## TASK GOAL
Your output should be the lines of the data that follow, reproduced exactly from the first through the line bearing "zzgl. Versandkosten (147, 767)".

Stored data
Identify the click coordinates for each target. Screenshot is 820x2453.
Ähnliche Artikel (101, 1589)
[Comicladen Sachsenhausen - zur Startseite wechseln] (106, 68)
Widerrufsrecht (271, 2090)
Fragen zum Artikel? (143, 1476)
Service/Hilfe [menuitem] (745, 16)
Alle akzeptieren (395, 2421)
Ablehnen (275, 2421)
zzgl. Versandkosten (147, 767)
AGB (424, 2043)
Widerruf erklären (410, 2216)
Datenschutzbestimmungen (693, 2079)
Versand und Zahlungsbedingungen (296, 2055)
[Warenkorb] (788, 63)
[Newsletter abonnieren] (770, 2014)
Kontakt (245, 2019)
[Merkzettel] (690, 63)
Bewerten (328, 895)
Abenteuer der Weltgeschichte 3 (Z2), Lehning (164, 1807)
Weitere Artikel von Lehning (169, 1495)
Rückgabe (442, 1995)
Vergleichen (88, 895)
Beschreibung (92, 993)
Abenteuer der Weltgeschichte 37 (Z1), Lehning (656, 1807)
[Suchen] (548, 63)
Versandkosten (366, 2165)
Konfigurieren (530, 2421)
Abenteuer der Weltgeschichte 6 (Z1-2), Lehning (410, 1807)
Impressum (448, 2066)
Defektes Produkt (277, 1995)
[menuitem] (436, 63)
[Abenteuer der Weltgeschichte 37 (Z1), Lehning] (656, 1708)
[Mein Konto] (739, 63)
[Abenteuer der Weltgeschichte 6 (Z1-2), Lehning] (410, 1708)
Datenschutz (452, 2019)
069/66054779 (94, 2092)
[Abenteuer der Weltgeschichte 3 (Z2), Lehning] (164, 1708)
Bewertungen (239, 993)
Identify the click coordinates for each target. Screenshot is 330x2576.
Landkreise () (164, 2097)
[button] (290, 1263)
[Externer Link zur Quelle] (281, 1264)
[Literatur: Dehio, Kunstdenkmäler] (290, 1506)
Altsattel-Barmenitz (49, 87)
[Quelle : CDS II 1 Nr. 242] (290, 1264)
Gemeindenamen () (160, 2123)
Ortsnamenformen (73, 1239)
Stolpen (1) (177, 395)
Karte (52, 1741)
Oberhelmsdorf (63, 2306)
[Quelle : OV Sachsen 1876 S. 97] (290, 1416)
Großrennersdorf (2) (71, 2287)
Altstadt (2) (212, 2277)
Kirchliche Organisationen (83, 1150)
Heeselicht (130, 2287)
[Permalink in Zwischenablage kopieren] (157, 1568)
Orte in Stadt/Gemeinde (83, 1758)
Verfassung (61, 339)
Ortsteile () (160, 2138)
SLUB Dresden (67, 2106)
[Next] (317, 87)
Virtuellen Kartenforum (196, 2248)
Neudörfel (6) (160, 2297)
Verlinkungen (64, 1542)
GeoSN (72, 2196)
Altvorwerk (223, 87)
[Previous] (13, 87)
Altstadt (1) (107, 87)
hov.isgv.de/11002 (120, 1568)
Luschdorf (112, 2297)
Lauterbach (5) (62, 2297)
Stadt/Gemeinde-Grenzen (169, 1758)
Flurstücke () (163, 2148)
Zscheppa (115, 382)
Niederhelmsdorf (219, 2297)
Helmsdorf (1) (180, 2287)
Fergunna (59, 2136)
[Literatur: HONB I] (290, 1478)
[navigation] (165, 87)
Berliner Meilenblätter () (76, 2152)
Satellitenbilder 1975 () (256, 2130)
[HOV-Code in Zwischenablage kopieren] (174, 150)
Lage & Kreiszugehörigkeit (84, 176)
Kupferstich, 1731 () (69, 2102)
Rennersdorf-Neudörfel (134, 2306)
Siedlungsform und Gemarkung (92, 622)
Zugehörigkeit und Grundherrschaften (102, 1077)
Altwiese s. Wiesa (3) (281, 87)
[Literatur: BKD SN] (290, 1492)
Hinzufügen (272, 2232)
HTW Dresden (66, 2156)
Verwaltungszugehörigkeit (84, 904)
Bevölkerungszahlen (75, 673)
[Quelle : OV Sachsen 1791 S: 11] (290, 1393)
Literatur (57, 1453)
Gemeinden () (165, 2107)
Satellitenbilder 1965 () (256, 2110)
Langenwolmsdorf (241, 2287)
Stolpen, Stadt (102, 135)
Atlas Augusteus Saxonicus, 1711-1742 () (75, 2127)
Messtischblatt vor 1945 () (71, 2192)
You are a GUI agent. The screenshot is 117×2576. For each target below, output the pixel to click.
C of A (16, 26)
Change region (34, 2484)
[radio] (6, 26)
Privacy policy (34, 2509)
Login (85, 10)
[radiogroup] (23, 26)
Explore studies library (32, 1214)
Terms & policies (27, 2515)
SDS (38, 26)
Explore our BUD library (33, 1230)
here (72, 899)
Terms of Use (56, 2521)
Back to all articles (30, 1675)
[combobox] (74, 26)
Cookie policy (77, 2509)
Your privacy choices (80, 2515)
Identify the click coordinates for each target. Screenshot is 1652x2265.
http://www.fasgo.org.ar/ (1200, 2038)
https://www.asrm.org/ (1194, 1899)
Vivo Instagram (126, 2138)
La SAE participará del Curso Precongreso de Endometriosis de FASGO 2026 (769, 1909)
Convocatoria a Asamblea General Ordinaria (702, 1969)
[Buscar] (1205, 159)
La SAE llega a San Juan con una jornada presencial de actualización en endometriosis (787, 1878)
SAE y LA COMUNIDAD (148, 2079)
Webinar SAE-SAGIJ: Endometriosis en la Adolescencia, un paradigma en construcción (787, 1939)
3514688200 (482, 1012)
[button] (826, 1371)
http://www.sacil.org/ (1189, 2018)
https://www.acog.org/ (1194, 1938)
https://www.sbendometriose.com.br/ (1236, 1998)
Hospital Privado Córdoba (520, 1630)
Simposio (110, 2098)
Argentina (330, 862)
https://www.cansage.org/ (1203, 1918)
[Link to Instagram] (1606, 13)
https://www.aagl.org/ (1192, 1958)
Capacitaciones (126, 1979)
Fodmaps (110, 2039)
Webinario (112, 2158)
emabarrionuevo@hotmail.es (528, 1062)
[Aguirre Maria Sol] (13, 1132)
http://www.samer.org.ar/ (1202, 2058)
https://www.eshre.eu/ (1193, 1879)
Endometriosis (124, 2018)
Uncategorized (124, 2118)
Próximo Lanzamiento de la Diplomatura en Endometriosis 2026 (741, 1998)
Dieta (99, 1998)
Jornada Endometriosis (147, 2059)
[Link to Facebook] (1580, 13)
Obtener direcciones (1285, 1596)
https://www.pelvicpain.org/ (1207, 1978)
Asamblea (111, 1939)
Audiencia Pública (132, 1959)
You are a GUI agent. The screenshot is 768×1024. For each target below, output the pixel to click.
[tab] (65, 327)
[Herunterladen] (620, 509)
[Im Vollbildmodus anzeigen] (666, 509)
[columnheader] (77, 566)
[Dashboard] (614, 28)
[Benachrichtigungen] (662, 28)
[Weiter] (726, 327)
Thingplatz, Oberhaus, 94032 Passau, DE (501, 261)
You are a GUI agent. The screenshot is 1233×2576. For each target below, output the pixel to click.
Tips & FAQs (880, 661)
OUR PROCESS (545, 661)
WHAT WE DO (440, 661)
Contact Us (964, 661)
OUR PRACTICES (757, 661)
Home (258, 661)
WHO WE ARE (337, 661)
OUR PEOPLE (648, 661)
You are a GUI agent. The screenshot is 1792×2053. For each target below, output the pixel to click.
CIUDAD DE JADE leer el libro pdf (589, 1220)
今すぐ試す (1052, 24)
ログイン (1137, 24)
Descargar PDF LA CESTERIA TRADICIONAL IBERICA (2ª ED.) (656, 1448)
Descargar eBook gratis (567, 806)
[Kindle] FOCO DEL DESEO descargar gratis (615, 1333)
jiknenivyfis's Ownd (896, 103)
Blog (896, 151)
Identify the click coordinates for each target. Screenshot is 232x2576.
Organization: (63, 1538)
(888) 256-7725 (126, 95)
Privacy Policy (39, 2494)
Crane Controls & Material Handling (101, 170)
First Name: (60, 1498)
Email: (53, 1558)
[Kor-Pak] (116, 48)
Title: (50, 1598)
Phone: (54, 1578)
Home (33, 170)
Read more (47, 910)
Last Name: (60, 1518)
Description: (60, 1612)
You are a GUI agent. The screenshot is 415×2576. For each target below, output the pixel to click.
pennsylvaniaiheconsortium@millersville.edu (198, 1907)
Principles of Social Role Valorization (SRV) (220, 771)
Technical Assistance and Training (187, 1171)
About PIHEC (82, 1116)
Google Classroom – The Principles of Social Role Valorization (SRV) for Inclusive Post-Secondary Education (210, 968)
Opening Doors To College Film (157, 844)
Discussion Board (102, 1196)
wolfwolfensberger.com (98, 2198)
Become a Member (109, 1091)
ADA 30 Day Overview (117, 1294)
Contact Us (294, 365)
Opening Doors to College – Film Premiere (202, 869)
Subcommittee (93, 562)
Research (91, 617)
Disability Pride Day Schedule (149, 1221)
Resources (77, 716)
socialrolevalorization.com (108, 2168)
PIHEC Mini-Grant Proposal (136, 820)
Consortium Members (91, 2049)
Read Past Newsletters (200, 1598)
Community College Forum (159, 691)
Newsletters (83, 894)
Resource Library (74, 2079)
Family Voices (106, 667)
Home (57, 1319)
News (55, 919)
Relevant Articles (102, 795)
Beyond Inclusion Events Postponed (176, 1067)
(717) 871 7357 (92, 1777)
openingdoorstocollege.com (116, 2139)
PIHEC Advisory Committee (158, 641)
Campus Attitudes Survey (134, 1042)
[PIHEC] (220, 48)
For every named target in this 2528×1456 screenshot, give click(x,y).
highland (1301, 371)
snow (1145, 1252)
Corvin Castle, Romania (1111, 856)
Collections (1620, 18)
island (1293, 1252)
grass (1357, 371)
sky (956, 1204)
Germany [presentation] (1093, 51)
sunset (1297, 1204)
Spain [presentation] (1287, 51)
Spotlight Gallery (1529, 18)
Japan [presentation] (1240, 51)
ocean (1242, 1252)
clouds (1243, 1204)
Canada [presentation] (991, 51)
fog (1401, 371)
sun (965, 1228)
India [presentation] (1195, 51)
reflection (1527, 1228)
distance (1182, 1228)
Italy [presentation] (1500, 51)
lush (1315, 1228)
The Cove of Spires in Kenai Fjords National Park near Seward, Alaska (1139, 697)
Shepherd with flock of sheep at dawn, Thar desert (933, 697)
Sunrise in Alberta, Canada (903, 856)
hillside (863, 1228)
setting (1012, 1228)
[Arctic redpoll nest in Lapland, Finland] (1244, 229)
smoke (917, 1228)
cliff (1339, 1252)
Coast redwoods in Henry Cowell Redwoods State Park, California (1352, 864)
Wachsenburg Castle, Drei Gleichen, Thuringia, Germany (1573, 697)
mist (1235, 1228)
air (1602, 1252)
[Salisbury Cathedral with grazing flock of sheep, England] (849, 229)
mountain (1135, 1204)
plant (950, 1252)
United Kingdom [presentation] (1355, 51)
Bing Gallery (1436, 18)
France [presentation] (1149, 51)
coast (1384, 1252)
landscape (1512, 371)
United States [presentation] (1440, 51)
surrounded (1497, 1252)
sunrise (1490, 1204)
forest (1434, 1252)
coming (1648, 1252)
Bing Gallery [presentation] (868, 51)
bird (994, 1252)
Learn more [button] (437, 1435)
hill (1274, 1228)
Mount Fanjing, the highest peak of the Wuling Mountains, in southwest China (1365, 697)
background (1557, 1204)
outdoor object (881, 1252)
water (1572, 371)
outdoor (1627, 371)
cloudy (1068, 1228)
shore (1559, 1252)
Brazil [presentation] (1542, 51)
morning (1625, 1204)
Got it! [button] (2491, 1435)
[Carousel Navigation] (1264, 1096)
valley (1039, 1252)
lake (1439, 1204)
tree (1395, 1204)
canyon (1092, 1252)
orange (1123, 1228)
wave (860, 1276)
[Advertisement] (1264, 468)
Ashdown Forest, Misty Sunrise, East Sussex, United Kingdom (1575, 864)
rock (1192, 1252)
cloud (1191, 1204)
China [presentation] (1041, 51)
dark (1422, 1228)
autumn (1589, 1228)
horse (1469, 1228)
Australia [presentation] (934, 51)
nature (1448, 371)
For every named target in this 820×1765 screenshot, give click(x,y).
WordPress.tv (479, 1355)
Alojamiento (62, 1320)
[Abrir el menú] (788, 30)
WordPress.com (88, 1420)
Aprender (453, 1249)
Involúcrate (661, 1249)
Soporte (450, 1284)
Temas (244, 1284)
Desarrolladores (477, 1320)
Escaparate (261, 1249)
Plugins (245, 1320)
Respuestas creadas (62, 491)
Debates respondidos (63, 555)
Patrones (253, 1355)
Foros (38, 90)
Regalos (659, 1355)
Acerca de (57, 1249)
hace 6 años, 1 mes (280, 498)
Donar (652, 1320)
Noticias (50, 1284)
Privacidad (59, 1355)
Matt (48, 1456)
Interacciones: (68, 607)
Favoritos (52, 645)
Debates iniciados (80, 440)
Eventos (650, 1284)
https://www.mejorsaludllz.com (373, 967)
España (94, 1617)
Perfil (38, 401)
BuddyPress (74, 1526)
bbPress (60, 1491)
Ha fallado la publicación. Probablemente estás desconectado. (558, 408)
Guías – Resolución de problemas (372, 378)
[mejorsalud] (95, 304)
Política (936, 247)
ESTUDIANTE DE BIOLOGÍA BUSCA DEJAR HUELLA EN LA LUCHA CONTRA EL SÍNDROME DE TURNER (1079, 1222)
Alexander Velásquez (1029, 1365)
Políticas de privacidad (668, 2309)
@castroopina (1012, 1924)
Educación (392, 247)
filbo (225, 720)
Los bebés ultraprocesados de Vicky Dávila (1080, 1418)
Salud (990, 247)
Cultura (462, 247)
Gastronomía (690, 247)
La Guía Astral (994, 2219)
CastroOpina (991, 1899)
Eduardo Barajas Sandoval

## THE COMPLETED TASK
Identify the click coordinates for each target. Screenshot is 820x2453.
Ähnliche Artikel (101, 1589)
[Comicladen Sachsenhausen - zur Startseite wechseln] (106, 68)
Widerrufsrecht (271, 2090)
Fragen zum Artikel? (143, 1476)
Service/Hilfe [menuitem] (745, 16)
Alle akzeptieren (395, 2421)
Ablehnen (275, 2421)
zzgl. Versandkosten (147, 767)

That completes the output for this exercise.